### [Request]
Please count the lines in the rows below that contain the word "element", and reply with that number alone.

### [The input]
-.-.-
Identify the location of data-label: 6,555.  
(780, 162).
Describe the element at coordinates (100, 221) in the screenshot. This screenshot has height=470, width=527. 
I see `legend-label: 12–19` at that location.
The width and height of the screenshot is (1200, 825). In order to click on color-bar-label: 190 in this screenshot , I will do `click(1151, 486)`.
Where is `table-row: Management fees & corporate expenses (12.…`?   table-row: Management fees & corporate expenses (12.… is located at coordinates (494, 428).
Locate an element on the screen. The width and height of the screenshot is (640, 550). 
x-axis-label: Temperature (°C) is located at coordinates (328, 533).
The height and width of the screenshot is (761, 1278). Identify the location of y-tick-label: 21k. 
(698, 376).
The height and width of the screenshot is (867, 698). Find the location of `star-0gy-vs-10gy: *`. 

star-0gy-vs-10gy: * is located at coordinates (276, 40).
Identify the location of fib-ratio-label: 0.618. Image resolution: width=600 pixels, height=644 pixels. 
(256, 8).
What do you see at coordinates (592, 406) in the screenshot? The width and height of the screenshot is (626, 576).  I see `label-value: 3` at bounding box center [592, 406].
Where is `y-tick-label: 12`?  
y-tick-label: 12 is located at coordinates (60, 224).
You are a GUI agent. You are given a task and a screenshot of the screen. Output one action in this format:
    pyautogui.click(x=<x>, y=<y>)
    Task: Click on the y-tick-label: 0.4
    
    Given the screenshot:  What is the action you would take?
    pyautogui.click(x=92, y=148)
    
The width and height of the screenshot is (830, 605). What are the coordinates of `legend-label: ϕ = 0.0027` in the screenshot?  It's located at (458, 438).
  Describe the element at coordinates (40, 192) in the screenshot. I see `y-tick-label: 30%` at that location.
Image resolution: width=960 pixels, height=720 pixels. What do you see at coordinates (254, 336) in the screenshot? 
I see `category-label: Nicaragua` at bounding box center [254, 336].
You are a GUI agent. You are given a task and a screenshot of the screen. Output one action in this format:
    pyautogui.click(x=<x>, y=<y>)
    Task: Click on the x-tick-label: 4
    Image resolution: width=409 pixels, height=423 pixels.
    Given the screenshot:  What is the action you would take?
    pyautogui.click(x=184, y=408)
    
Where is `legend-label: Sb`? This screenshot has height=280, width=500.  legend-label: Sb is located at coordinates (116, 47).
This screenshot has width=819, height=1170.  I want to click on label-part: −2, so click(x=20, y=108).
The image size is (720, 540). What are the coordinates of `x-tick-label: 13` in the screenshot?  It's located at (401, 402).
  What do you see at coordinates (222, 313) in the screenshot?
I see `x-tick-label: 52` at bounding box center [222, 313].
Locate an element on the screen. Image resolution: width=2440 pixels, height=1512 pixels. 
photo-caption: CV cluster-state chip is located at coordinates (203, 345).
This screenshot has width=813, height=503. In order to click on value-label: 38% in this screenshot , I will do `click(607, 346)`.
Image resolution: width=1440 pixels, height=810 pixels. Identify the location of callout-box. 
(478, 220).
-.-.-
### [Task response]
4